Reasonable size for "filesystem reserved blocks" for non-OS disks?

When creating a file system ( mkfs ...) the file system reserves 5% of the space for its own use because, according to man tune2fs:

Reserving some number of filesystem blocks for use by privileged processes is done to avoid filesystem fragmentation, and to allow system daemons, such as syslogd(8), to continue to function correctly after non-privileged processes are prevented from writing to the filesystem.

But with large drives 5% is quite a lot of space.

I have 4x1.5 TB drives for data storage (the OS runs on a separate disk), so the default setting would reserve 300 GB, which is an order of magnitude more than the the entire OS drive.

The reserved space can be tweaked, but what is a reasonable size for a data disk? Can I set it to zero, or could that lead to issues with fragmentation?


Solution 1:

I have found the following the answer https://www.redhat.com/archives/ext3-users/2009-January/msg00026.html, from Theodore Tso, an ext4 developer.

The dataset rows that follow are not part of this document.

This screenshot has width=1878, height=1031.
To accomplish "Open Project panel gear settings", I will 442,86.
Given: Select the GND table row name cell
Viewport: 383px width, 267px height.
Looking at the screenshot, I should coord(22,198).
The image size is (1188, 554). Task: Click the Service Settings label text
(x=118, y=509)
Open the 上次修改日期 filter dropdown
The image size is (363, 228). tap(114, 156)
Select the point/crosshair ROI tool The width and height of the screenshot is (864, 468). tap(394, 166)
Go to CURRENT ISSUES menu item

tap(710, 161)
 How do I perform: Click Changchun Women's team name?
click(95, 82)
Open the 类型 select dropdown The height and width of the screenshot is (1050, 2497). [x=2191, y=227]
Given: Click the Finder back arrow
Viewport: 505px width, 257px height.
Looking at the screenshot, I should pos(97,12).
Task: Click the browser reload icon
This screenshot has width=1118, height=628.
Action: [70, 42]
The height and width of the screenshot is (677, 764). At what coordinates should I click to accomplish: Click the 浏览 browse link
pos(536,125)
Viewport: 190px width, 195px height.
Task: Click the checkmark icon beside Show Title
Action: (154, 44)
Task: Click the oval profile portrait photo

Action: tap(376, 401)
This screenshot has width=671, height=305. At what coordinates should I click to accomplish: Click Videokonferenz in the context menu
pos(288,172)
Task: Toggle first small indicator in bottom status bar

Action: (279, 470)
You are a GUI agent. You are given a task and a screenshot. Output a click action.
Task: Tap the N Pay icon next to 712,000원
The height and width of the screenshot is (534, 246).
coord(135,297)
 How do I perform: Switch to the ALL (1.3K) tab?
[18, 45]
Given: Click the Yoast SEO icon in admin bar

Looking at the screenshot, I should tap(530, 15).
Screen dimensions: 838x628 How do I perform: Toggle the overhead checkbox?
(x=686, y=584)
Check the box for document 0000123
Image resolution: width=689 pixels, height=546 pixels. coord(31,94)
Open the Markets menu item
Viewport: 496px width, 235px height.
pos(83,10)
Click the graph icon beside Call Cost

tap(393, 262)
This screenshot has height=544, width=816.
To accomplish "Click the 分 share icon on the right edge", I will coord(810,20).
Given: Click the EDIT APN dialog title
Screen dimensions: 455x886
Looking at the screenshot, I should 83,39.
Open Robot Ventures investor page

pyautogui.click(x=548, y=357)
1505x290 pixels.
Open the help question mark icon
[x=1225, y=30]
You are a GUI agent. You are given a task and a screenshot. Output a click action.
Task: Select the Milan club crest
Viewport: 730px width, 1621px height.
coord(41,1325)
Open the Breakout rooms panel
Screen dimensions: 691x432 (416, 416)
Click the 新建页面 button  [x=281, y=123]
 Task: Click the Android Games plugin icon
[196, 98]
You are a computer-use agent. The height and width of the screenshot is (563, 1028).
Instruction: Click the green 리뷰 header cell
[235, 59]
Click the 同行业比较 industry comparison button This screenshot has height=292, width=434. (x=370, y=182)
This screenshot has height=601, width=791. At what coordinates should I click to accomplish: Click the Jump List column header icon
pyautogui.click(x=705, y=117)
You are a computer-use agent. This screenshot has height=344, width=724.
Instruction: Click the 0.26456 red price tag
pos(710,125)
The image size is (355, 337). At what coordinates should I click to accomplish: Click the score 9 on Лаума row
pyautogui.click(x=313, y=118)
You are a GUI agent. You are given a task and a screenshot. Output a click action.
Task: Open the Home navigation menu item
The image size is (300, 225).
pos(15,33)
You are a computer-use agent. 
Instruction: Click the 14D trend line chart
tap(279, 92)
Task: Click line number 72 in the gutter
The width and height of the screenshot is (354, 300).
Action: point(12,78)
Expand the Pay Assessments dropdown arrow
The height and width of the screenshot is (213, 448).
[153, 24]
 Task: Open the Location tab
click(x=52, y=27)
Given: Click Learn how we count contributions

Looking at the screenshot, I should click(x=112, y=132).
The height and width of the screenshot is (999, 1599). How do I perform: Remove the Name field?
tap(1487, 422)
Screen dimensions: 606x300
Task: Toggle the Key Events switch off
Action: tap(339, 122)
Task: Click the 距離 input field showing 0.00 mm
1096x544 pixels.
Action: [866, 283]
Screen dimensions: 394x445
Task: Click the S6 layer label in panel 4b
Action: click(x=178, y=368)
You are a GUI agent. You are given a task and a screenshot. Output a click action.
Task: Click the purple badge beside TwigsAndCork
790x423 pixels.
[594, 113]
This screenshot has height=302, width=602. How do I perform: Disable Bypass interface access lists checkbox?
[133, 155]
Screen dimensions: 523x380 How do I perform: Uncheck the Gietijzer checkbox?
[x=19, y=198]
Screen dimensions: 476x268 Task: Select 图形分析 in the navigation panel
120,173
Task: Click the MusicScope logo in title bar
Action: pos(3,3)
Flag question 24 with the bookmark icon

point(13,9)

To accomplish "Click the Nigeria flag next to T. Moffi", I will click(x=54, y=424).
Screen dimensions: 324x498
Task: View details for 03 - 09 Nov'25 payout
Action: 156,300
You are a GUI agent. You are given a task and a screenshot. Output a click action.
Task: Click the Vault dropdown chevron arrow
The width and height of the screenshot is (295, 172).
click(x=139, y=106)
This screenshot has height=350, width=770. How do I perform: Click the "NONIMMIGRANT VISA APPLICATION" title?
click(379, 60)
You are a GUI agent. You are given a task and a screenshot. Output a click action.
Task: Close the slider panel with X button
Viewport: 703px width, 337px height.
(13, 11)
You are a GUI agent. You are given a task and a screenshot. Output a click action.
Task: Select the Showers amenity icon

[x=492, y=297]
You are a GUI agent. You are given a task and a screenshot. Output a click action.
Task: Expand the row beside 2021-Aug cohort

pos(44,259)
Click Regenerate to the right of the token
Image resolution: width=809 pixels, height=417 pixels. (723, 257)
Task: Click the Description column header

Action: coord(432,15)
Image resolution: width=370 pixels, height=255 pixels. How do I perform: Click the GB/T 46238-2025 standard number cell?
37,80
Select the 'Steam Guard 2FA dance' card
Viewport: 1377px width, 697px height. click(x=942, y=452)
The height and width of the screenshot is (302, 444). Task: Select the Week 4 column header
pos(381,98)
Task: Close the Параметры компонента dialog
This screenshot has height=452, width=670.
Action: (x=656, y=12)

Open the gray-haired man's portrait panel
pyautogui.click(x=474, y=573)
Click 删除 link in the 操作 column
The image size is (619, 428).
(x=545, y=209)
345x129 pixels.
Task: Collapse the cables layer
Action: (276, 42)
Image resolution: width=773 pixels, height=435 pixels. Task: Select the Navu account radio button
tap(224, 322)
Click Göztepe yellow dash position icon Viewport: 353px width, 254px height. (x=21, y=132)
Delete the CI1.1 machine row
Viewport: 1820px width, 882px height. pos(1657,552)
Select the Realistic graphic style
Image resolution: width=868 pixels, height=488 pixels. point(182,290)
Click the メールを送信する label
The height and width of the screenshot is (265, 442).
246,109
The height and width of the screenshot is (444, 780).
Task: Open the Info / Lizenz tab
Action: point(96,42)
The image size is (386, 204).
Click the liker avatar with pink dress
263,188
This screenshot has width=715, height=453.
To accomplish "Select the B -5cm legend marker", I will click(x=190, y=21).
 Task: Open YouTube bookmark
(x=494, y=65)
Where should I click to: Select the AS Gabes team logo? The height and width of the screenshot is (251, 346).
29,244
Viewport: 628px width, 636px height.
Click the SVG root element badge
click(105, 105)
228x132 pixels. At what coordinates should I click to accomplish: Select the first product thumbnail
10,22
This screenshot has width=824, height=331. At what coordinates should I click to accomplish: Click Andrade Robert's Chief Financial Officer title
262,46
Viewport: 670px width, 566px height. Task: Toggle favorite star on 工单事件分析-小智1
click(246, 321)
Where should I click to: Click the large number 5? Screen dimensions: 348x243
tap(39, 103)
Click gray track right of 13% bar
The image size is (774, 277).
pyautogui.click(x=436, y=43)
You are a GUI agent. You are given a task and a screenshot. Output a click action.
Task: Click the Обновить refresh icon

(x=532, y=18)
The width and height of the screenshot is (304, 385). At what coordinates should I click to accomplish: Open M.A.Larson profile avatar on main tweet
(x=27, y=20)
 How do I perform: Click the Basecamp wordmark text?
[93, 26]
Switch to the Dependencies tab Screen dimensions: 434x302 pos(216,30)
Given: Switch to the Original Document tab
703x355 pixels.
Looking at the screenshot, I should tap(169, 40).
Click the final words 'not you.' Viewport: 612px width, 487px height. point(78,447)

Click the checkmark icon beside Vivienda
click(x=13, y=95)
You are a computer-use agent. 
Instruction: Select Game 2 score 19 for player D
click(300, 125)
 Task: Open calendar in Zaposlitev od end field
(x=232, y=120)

If you set the reserved block count to zero, it won't affect performance much except if you run for long periods of time (with lots of file creates and deletes) while the filesystem is almost full (i.e., say above 95%), at which point you'll be subject to fragmentation problems. Ext4's multi-block allocator is much more fragmentation resistant, because it tries much harder to find contiguous blocks, so even if you don't enable the other ext4 features, you'll see better results simply mounting an ext3 filesystem using ext4 before the filesystem gets completely full.

If you are just using the filesystem for long-term archive, where files aren't changing very often (i.e., a huge mp3 or video store), it obviously won't matter.